Gallerist Stephen McLaughlan does not represent Davies. This show may be a one-off. McLaughlan has only met the artist two or three times (once was the opening of the exhibition). He tells me how, after the death of her husband, Davies was packing things and found unused materials from her work between 1970 and 1973. These materials, which her husband had cut and prepared for her, included coloured Perspex, Masonite, painted wood, corrugated cardboard and (most strikingly) a very period anodised aluminium. Davies placed her materials in rhythmically “mathematical” ways, and at the time they read as chic and clean. While these parts were cut to riff on the square, the cube and “sections thereof”, it was her cascades of aluminium pyramid-shapes that became Davies’ signature. The artist exhibited these geometric, minimal pieces at Marianne Baillieu’s fashionable Realities Gallery.

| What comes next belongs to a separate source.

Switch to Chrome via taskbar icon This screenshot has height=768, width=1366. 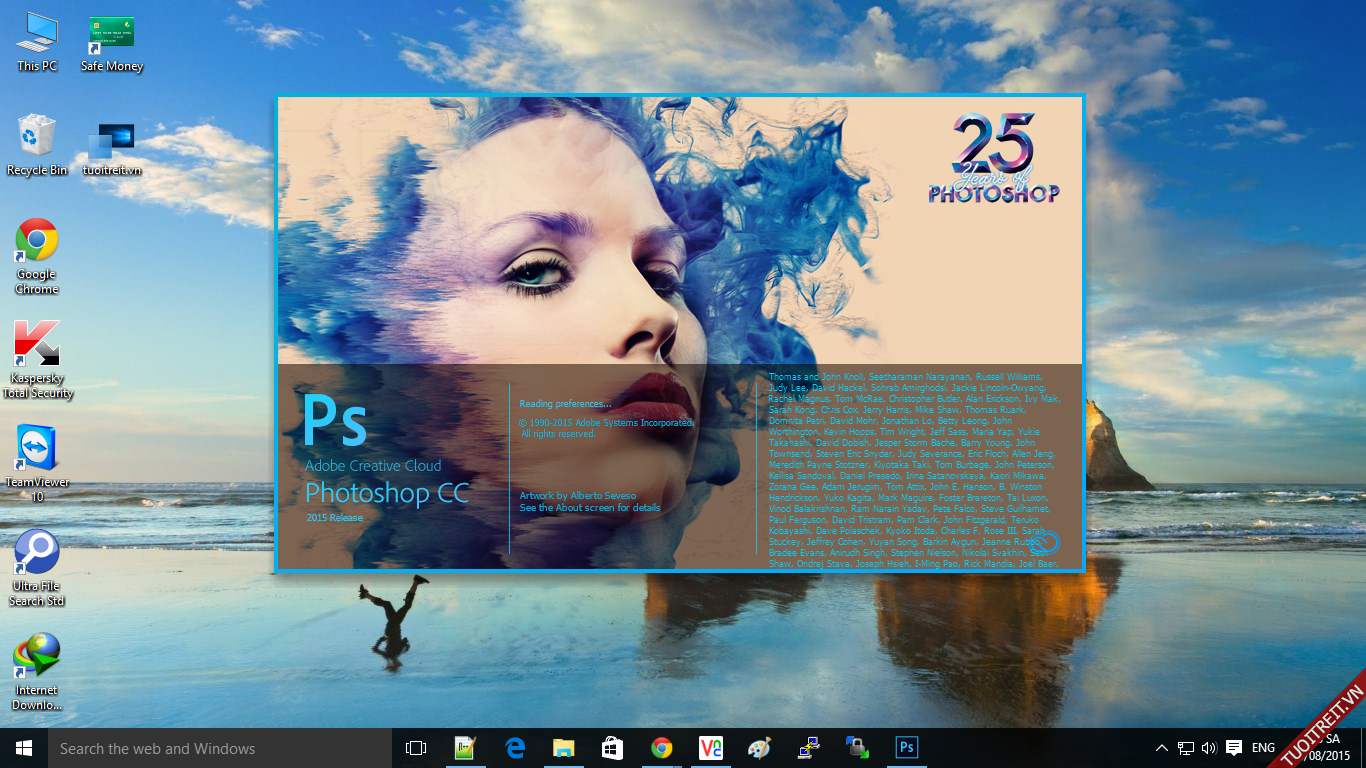pos(662,748)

Two years ago, Davies made new works from the rediscovered leftovers of these early works. New artworks, old bits. These are the pieces at the Stephen McLaughlan Gallery. On close inspection, you can see the age of these 40-year-old materials. Collage is an art form that is forgiving of yellowed paper and visible, crusted glue, but these late-twentieth century scraps have different tells. Perspex gets a slight fog from surface scratching, but most noticeable are the corroded edges of the aluminium triangle shapes, touched with visible wear-and-tear. What in reproduction appears as hard-edged geometric abstraction, suddenly reveals itself as softly-dented. Less hard, less stubborn, more forgiving.

Isabel DAVIES, Square variations, 2017 — 2019, mixed media, various dimensions. © Isabel Davies.

After 1973, Davies changed her art completely from mathematical expressions of geometry. After the Women’s Lib movement rushed through Melbourne’s art community in the mid-1970s, Davies responded with a second, radically different signature style. First, she made a small boxed boardgame called Monthly Cycle (1977) for an exhibition of postal art in the Institute of Contemporary Art, London, “complete with pink satin decorated tampon markers to move around the board.” Davies, like Erica McGilchrist, who is in the middle of an interesting retrospective reassessment, was one of the older female artists who actively organised for feminism in local art spaces. In their personal art practice, both Davies and McGilchrist were buoyed mid-career by second-wave feminism.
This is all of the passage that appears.